**Directions:**
Reproduce the entries below with "How do I perform" replaced by "How would I" everywhere it occurs, leaving everything else unchanged.

**Entries supplied:**
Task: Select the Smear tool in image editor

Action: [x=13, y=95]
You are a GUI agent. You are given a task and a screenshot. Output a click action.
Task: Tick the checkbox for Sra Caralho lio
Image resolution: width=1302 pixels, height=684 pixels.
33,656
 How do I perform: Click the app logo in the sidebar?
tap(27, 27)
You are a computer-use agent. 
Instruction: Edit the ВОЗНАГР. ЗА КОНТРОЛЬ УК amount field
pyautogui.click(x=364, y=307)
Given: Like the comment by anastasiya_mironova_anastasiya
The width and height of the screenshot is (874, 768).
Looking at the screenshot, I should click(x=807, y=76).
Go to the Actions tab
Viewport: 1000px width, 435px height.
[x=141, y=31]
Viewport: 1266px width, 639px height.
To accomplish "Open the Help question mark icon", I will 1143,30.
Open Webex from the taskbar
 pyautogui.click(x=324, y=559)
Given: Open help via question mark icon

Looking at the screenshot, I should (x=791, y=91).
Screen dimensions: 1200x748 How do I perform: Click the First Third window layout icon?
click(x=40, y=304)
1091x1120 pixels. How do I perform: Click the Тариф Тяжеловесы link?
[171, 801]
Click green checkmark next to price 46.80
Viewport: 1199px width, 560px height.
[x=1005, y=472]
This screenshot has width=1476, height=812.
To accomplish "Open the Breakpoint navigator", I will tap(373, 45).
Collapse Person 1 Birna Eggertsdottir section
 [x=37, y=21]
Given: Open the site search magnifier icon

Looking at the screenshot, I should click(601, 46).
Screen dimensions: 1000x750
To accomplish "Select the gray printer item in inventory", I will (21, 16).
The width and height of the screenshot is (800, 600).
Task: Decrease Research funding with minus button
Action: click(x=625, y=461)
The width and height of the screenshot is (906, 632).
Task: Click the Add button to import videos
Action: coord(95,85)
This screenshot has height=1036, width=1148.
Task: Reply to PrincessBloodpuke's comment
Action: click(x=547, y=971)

**Exercise result:**
Task: Select the Smear tool in image editor

Action: [x=13, y=95]
You are a GUI agent. You are given a task and a screenshot. Output a click action.
Task: Tick the checkbox for Sra Caralho lio
Image resolution: width=1302 pixels, height=684 pixels.
33,656
 How would I: Click the app logo in the sidebar?
tap(27, 27)
You are a computer-use agent. 
Instruction: Edit the ВОЗНАГР. ЗА КОНТРОЛЬ УК amount field
pyautogui.click(x=364, y=307)
Given: Like the comment by anastasiya_mironova_anastasiya
The width and height of the screenshot is (874, 768).
Looking at the screenshot, I should click(x=807, y=76).
Go to the Actions tab
Viewport: 1000px width, 435px height.
[x=141, y=31]
Viewport: 1266px width, 639px height.
To accomplish "Open the Help question mark icon", I will 1143,30.
Open Webex from the taskbar
 pyautogui.click(x=324, y=559)
Given: Open help via question mark icon

Looking at the screenshot, I should (x=791, y=91).
Screen dimensions: 1200x748 How would I: Click the First Third window layout icon?
click(x=40, y=304)
1091x1120 pixels. How would I: Click the Тариф Тяжеловесы link?
[171, 801]
Click green checkmark next to price 46.80
Viewport: 1199px width, 560px height.
[x=1005, y=472]
This screenshot has width=1476, height=812.
To accomplish "Open the Breakpoint navigator", I will tap(373, 45).
Collapse Person 1 Birna Eggertsdottir section
 [x=37, y=21]
Given: Open the site search magnifier icon

Looking at the screenshot, I should click(601, 46).
Screen dimensions: 1000x750
To accomplish "Select the gray printer item in inventory", I will (21, 16).
The width and height of the screenshot is (800, 600).
Task: Decrease Research funding with minus button
Action: click(x=625, y=461)
The width and height of the screenshot is (906, 632).
Task: Click the Add button to import videos
Action: coord(95,85)
This screenshot has height=1036, width=1148.
Task: Reply to PrincessBloodpuke's comment
Action: click(x=547, y=971)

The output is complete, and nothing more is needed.